*** Opening Supplied records ***
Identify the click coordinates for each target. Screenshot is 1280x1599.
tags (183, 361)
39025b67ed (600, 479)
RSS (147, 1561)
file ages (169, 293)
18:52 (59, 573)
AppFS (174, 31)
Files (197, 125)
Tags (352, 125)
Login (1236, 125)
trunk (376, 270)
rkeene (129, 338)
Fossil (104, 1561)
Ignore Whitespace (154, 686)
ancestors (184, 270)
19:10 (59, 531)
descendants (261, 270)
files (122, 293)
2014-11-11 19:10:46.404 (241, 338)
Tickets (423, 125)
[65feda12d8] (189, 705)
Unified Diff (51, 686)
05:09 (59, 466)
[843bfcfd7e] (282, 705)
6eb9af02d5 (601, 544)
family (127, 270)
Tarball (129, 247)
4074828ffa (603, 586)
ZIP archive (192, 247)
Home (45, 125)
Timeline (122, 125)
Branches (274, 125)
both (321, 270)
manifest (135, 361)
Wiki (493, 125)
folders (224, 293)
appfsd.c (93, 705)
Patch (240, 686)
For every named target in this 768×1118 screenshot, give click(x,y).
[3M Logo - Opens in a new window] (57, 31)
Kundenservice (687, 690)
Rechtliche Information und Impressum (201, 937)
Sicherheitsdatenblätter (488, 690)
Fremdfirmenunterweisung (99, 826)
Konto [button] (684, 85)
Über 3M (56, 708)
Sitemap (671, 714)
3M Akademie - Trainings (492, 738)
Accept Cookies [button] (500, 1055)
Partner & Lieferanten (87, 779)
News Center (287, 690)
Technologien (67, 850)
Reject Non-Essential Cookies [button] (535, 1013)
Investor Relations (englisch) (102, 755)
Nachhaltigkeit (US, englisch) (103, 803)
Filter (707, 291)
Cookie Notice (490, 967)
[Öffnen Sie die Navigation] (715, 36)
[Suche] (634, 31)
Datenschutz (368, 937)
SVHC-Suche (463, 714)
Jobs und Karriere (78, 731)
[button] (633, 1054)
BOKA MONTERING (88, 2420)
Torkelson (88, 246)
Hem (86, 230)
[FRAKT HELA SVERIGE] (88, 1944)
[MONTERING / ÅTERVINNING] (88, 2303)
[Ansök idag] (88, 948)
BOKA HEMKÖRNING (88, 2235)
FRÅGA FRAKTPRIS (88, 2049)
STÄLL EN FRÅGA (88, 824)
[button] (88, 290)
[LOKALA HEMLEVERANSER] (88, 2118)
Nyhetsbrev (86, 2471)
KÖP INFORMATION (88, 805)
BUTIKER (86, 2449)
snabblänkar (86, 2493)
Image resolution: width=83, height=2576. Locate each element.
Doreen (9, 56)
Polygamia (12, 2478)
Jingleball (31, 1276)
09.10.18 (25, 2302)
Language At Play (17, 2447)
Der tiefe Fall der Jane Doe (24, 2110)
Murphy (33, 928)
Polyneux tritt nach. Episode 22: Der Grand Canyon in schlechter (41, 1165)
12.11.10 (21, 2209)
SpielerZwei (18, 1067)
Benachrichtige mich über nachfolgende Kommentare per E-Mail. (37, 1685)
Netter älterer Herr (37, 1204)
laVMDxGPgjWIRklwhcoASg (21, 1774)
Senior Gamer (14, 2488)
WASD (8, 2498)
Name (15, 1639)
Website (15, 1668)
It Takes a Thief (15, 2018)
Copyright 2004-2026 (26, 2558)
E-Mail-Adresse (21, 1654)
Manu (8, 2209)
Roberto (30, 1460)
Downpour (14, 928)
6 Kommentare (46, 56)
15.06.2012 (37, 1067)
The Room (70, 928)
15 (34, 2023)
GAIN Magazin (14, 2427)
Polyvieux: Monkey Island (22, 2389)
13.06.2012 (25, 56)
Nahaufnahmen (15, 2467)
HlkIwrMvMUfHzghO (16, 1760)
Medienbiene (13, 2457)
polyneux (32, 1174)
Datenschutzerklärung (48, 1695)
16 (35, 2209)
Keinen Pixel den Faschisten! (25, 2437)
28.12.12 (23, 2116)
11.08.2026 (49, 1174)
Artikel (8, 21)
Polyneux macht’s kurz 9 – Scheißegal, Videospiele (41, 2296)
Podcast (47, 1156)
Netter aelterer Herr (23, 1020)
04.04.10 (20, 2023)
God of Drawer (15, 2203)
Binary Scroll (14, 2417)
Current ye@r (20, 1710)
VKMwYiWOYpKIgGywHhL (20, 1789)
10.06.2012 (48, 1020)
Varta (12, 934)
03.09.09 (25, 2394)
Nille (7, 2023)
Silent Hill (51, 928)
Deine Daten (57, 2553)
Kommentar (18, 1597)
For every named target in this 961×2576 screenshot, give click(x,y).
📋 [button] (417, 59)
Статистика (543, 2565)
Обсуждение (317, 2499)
*** Closing Supplied records ***
▶ Work required
In full and without changes, repeat the listing.

▶ Answer for this exercise
Identify the click coordinates for each target. Screenshot is 1280x1599.
tags (183, 361)
39025b67ed (600, 479)
RSS (147, 1561)
file ages (169, 293)
18:52 (59, 573)
AppFS (174, 31)
Files (197, 125)
Tags (352, 125)
Login (1236, 125)
trunk (376, 270)
rkeene (129, 338)
Fossil (104, 1561)
Ignore Whitespace (154, 686)
ancestors (184, 270)
19:10 (59, 531)
descendants (261, 270)
files (122, 293)
2014-11-11 19:10:46.404 (241, 338)
Tickets (423, 125)
[65feda12d8] (189, 705)
Unified Diff (51, 686)
05:09 (59, 466)
[843bfcfd7e] (282, 705)
6eb9af02d5 (601, 544)
family (127, 270)
Tarball (129, 247)
4074828ffa (603, 586)
ZIP archive (192, 247)
Home (45, 125)
Timeline (122, 125)
Branches (274, 125)
both (321, 270)
manifest (135, 361)
Wiki (493, 125)
folders (224, 293)
appfsd.c (93, 705)
Patch (240, 686)
For every named target in this 768×1118 screenshot, give click(x,y).
[3M Logo - Opens in a new window] (57, 31)
Kundenservice (687, 690)
Rechtliche Information und Impressum (201, 937)
Sicherheitsdatenblätter (488, 690)
Fremdfirmenunterweisung (99, 826)
Konto [button] (684, 85)
Über 3M (56, 708)
Sitemap (671, 714)
3M Akademie - Trainings (492, 738)
Accept Cookies [button] (500, 1055)
Partner & Lieferanten (87, 779)
News Center (287, 690)
Technologien (67, 850)
Reject Non-Essential Cookies [button] (535, 1013)
Investor Relations (englisch) (102, 755)
Nachhaltigkeit (US, englisch) (103, 803)
Filter (707, 291)
Cookie Notice (490, 967)
[Öffnen Sie die Navigation] (715, 36)
[Suche] (634, 31)
Datenschutz (368, 937)
SVHC-Suche (463, 714)
Jobs und Karriere (78, 731)
[button] (633, 1054)
BOKA MONTERING (88, 2420)
Torkelson (88, 246)
Hem (86, 230)
[FRAKT HELA SVERIGE] (88, 1944)
[MONTERING / ÅTERVINNING] (88, 2303)
[Ansök idag] (88, 948)
BOKA HEMKÖRNING (88, 2235)
FRÅGA FRAKTPRIS (88, 2049)
STÄLL EN FRÅGA (88, 824)
[button] (88, 290)
[LOKALA HEMLEVERANSER] (88, 2118)
Nyhetsbrev (86, 2471)
KÖP INFORMATION (88, 805)
BUTIKER (86, 2449)
snabblänkar (86, 2493)
Image resolution: width=83, height=2576. Locate each element.
Doreen (9, 56)
Polygamia (12, 2478)
Jingleball (31, 1276)
09.10.18 (25, 2302)
Language At Play (17, 2447)
Der tiefe Fall der Jane Doe (24, 2110)
Murphy (33, 928)
Polyneux tritt nach. Episode 22: Der Grand Canyon in schlechter (41, 1165)
12.11.10 (21, 2209)
SpielerZwei (18, 1067)
Benachrichtige mich über nachfolgende Kommentare per E-Mail. (37, 1685)
Netter älterer Herr (37, 1204)
laVMDxGPgjWIRklwhcoASg (21, 1774)
Senior Gamer (14, 2488)
WASD (8, 2498)
Name (15, 1639)
Website (15, 1668)
It Takes a Thief (15, 2018)
Copyright 2004-2026 (26, 2558)
E-Mail-Adresse (21, 1654)
Manu (8, 2209)
Roberto (30, 1460)
Downpour (14, 928)
6 Kommentare (46, 56)
15.06.2012 (37, 1067)
The Room (70, 928)
15 (34, 2023)
GAIN Magazin (14, 2427)
Polyvieux: Monkey Island (22, 2389)
13.06.2012 (25, 56)
Nahaufnahmen (15, 2467)
HlkIwrMvMUfHzghO (16, 1760)
Medienbiene (13, 2457)
polyneux (32, 1174)
Datenschutzerklärung (48, 1695)
16 (35, 2209)
Keinen Pixel den Faschisten! (25, 2437)
28.12.12 (23, 2116)
11.08.2026 (49, 1174)
Artikel (8, 21)
Polyneux macht’s kurz 9 – Scheißegal, Videospiele (41, 2296)
Podcast (47, 1156)
Netter aelterer Herr (23, 1020)
04.04.10 (20, 2023)
God of Drawer (15, 2203)
Binary Scroll (14, 2417)
Current ye@r (20, 1710)
VKMwYiWOYpKIgGywHhL (20, 1789)
10.06.2012 (48, 1020)
Varta (12, 934)
03.09.09 (25, 2394)
Nille (7, 2023)
Silent Hill (51, 928)
Deine Daten (57, 2553)
Kommentar (18, 1597)
For every named target in this 961×2576 screenshot, give click(x,y).
📋 [button] (417, 59)
Статистика (543, 2565)
Обсуждение (317, 2499)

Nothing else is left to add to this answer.